MFJS Students Tackle Environmental Issues Through Sustainability-Focused Internships
Edited By Hannah Kipersztok, first-year MA student in international studies
With all of the current talk about climate change and its negative impacts, the Department of Media, Film & Journalism Studies is proud to see two of its graduate students pursuing sustainability-focused internships. Ryan Kistler is a second-year graduate student studying media and public communication (MEPC), and he interns with the Colorado Water Trust. Daniel Estes is also a second-year MEPC graduate student and interns for The Nature Conservancy (TNC). Keep reading to hear directly from Ryan and Daniel about their valuable internship experiences!
Restoring Colorado's Rivers
By Ryan Kistler
When I started at Colorado Water Trust last month as the Communications and Development Intern, I really had no idea what I was getting into. I thought, restoring flows to rivers...cool! Sounds pretty straightforward. Turns out that there is a lot more to it than I realized.
Colorado Water Trust's mission is to restore flows to Colorado's rivers in need. Having adequate water flowing through our rivers is essential and affects all of us. Whether you're preserving habitats for various species of wildlife, enjoying a lazy-river, beer-drinking afternoon, or doing any other fun river-related activities, you're going to need water.
The work done by the Colorado Water Trust requires time and a significant amount of relationship building. Because water is so scarce and there is a long history of conflict over water rights in Colorado, solutions need to be creative and win-win for everyone involved. Every person at the organization plays an important role in finding these solutions.

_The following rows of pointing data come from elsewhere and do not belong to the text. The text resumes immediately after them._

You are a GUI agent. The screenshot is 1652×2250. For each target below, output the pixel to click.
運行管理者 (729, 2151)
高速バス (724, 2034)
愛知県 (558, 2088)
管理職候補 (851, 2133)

At Colorado Water Trust, I primarily assist with developing content for different communication channels, event planning, and finding clear and concise ways to communicate Colorado Water Trust's impact. Because the work is so complex, how we communicate about it is super important. Trying to find a middle ground between giving too little information and over-explaining things has proven to be challenging. However, by using the skills and knowledge I have gained in my MEPC courses, I have been able to work through the challenges. Not only has the internship given me some great hands-on experience, but it has also made me excited about doing this type of work full time once I graduate.

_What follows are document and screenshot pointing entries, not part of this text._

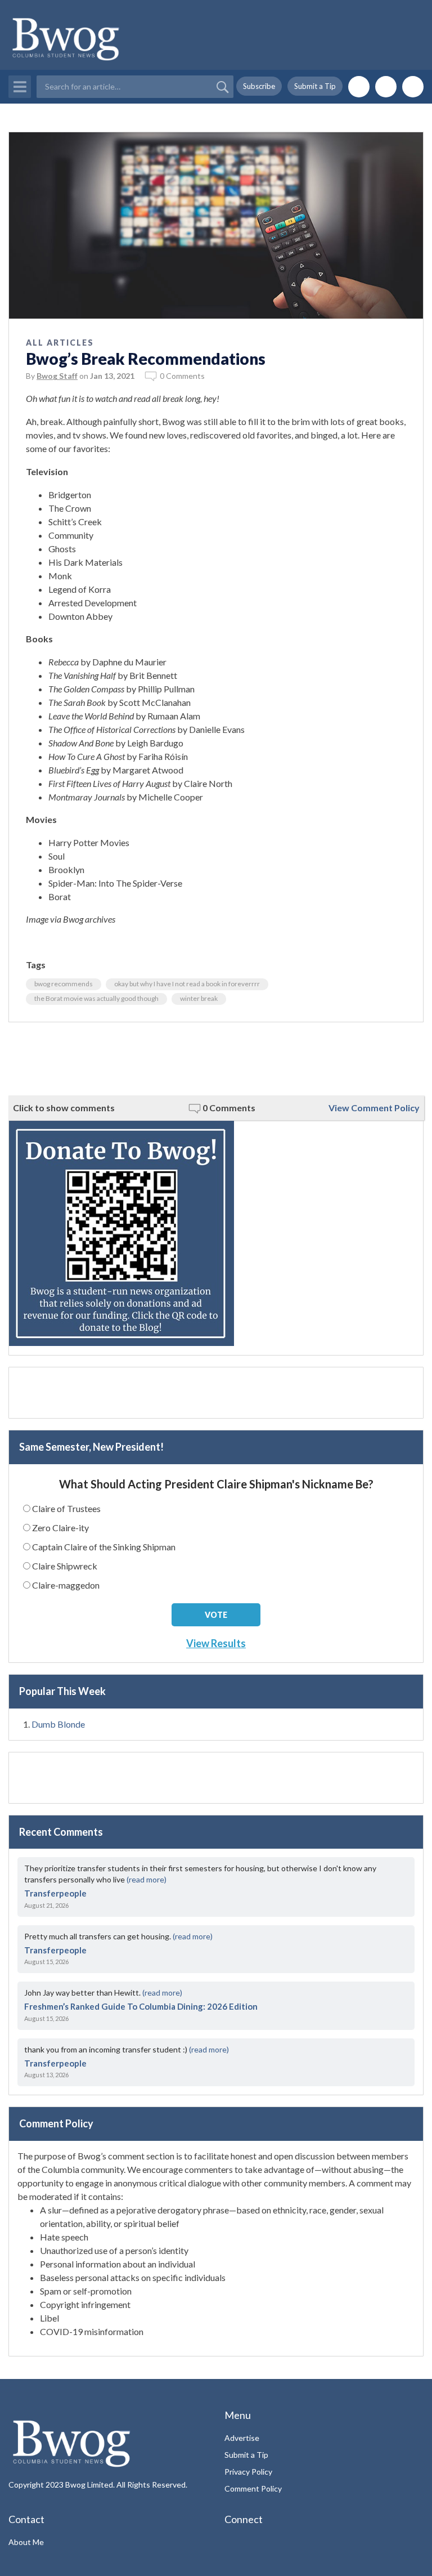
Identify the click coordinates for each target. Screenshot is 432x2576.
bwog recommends (63, 984)
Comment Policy (253, 2488)
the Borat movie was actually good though (96, 998)
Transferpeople (55, 1893)
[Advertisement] (216, 1059)
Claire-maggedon (66, 1585)
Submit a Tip (315, 86)
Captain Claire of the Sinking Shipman (104, 1546)
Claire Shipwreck (64, 1565)
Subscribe (259, 86)
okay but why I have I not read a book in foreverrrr (187, 984)
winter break (199, 998)
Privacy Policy (248, 2471)
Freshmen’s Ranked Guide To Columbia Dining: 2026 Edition (141, 2006)
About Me (26, 2542)
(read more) (146, 1879)
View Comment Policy (374, 1107)
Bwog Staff (57, 376)
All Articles (60, 342)
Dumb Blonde (58, 1724)
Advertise (241, 2438)
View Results (216, 1643)
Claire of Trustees (66, 1508)
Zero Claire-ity (60, 1527)
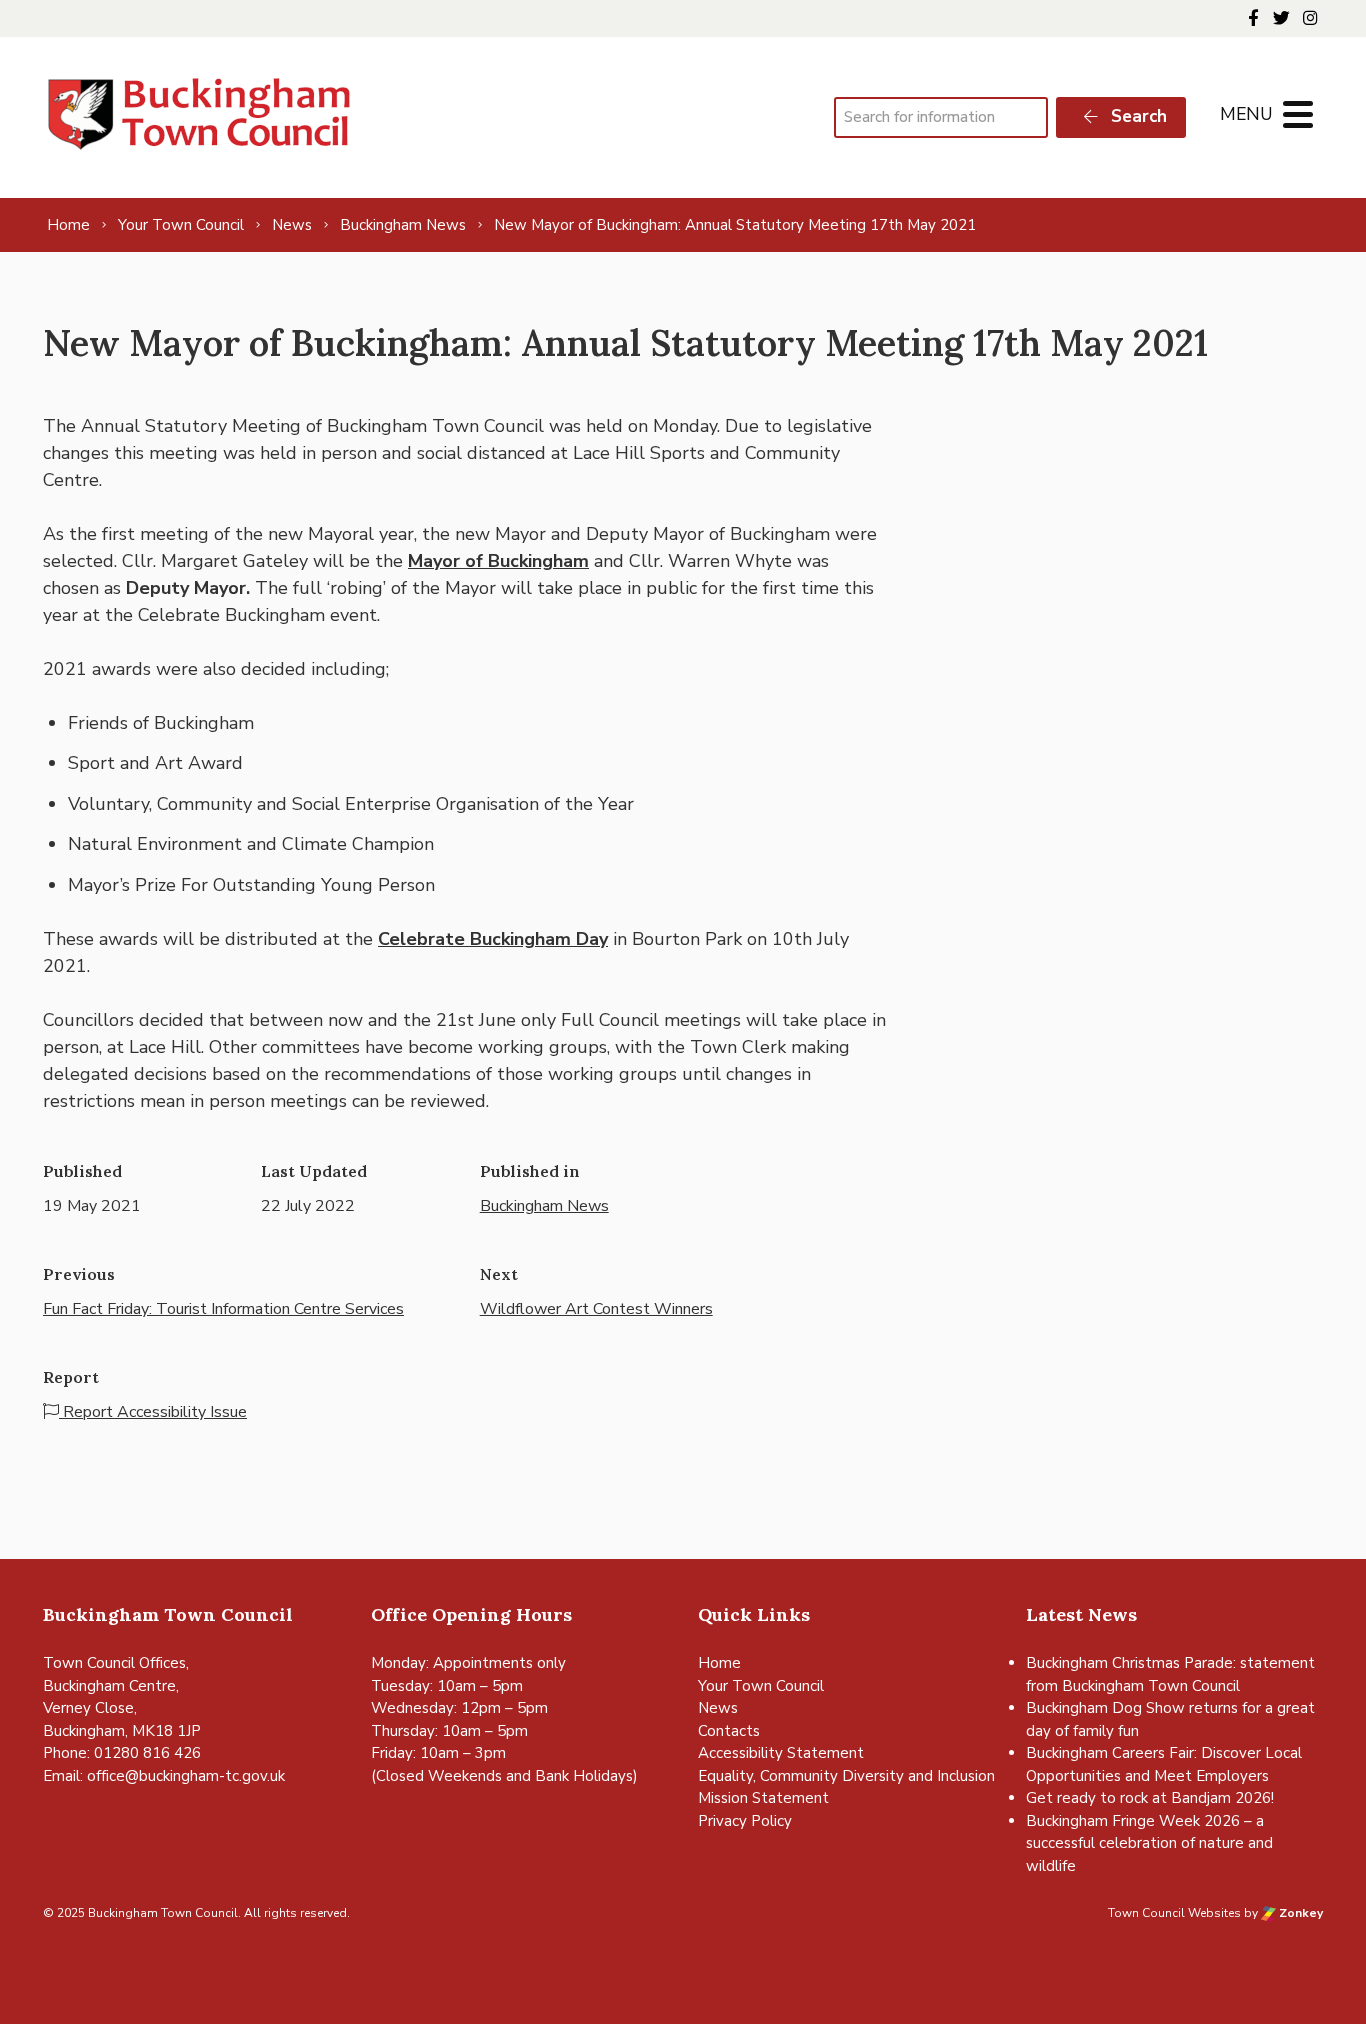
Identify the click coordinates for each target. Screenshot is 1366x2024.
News (718, 1708)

I still have so much to learn about the Colorado water system and river conservation, but this internship has helped me understand the importance of this work as well as how vital it is to get people involved. I'm excited to continue merging the knowledge and experience I have gained at DU with my work at the Colorado Water Trust.

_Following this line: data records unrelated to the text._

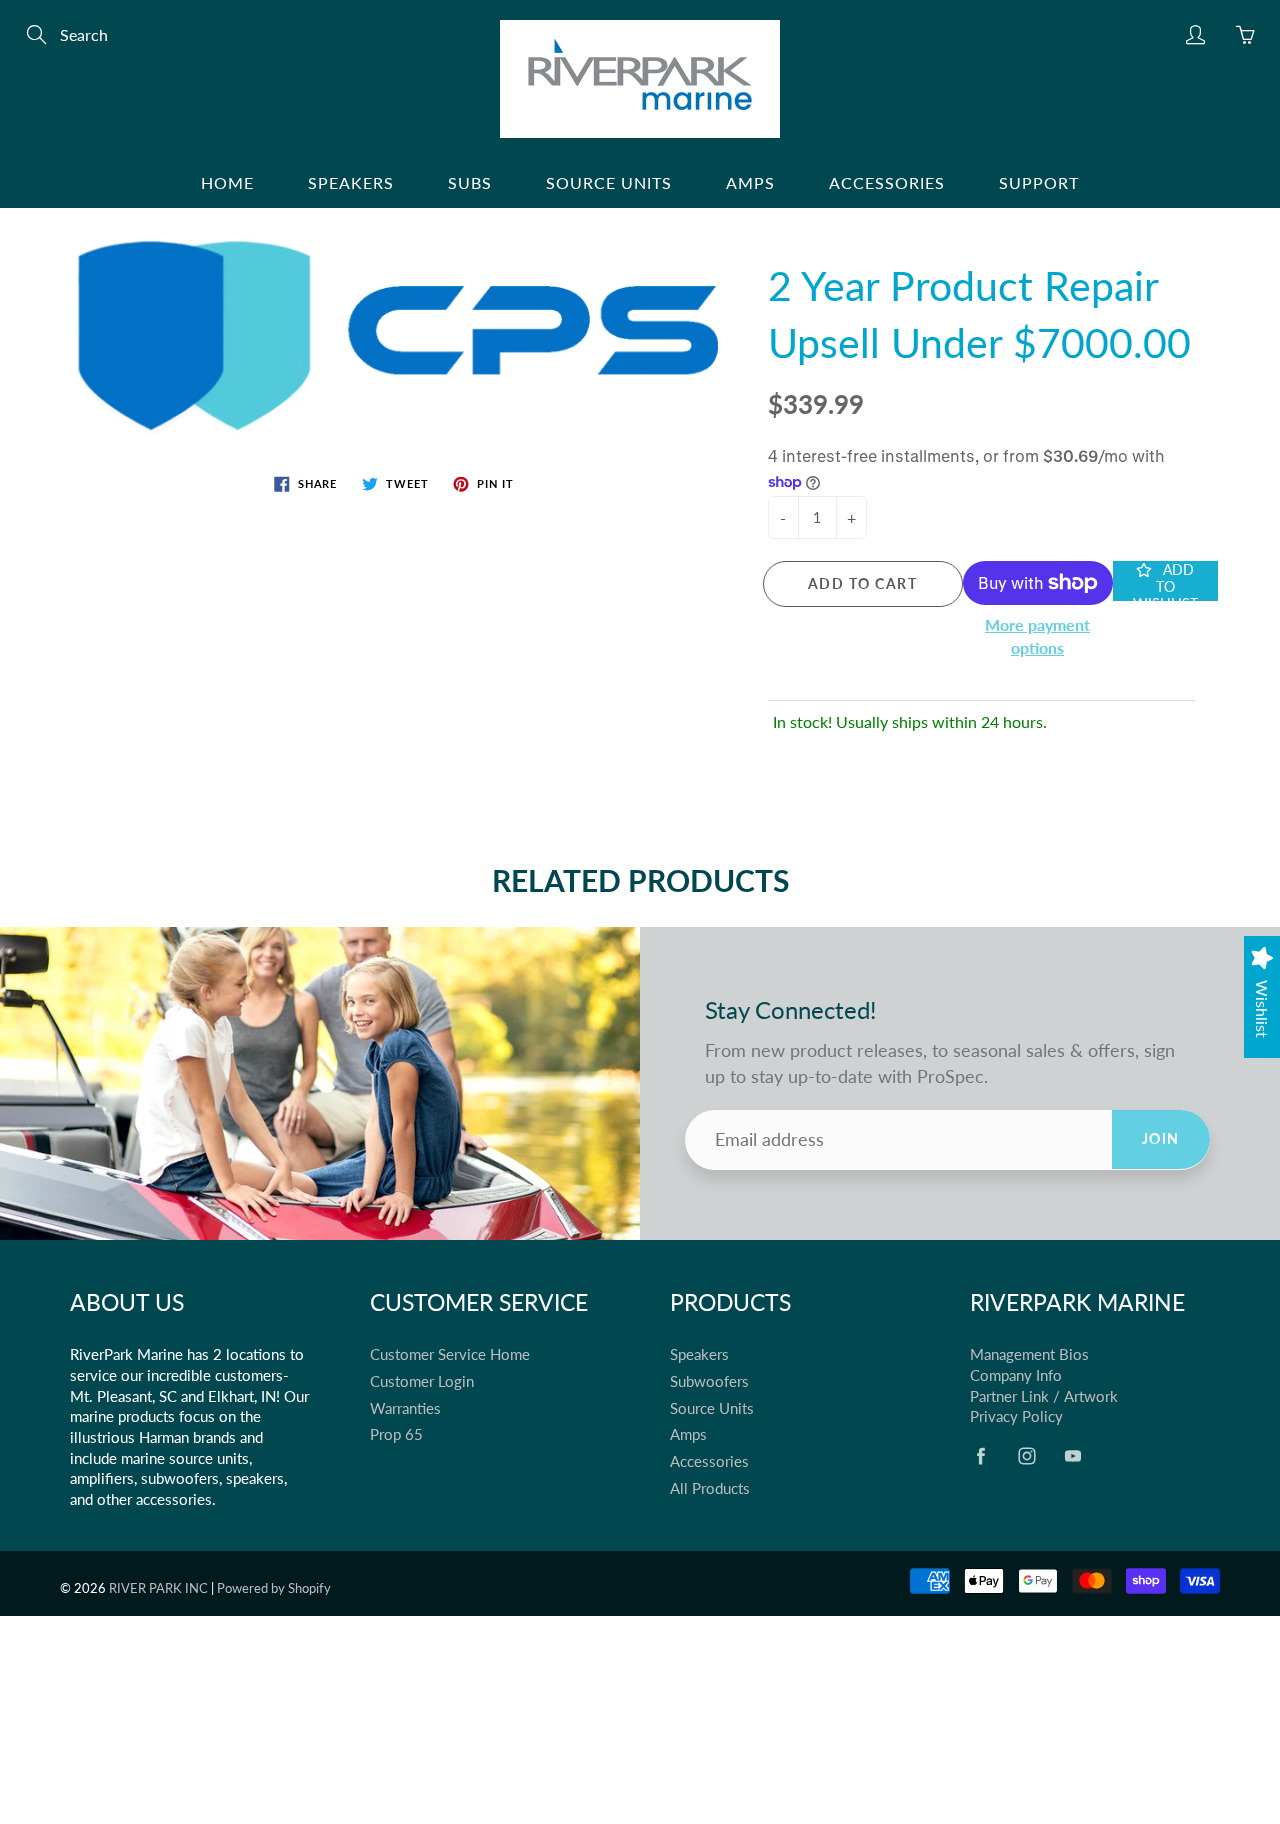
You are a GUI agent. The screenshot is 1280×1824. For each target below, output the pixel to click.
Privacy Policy (1016, 1416)
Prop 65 (396, 1434)
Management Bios (1029, 1354)
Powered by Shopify (274, 1588)
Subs (470, 182)
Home (227, 182)
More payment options (1037, 636)
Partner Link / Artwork (1044, 1396)
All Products (710, 1488)
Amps (750, 182)
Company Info (1016, 1375)
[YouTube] (1072, 1455)
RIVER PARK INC (158, 1588)
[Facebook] (980, 1455)
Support (1039, 182)
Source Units (609, 182)
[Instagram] (1026, 1455)
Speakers (351, 182)
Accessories (887, 182)
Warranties (405, 1408)
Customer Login (422, 1381)
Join (1161, 1138)
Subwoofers (709, 1381)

It really is possible to make the world a better place – My time at The Nature Conservancy
By Daniel Estes
When I began my coursework in the MEPC program, my goal was to develop the communication skill-set necessary to make the world a better place. I recognize that the phrase "make the world a better place" sounds like a tireless cliché to most. Yet instead of being brought down to earth by my studies, my time in the MEPC program has only strengthened my resolve that this is both a worthwhile and attainable goal.
As my time in the program nears its end, I have been given the opportunity to apply what I have learned in the classroom within a Marketing and Media Relations Internship with The Nature Conservancy (TNC). As a renowned global nonprofit focused on environmental protection and sustainability, TNC is at the front lines of the battle to protect our planet. From creating water funds in South America to establishing nature preserves in Africa, the organization employs a vast network of dedicated professionals who share the common goal of conscious sustainability. Needless to say, I was beyond ecstatic when my internship advisor, Associate Professor Erika Polson, helped me land the position.
My role at TNC is multifaceted and dynamic. Reporting to the Marketing Manager for the Colorado chapter, I have been tasked with interviewing the leadership teams of various projects and writing feature stories on their work for the organization's website and magazine. This has proven to be a one-of-a-kind experience for two reasons. First, it has allowed me to gain strategic writing experience in a professional setting. Second, it has afforded me the opportunity to learn about the inner workings of a globally impactful nonprofit directly from the organization's management – a level of access that not many interns are lucky enough to enjoy.
While many internships are stereotypically wrought with latte-pickups for the boss and negligible 'real' work, my experience at TNC has been just the opposite. Apart from the writing assignments, I have also assisted on video shoots with local partners around the issue of climate change and have sat in on meetings where multimillion-dollar land protection deals were being discussed.
My time at TNC has reaffirmed what my classes already established: it really is possible to do meaningful work and improve the world through applied communication. Without question, my internship experience will inform any work I do going forward, and I could not be more grateful for the opportunity.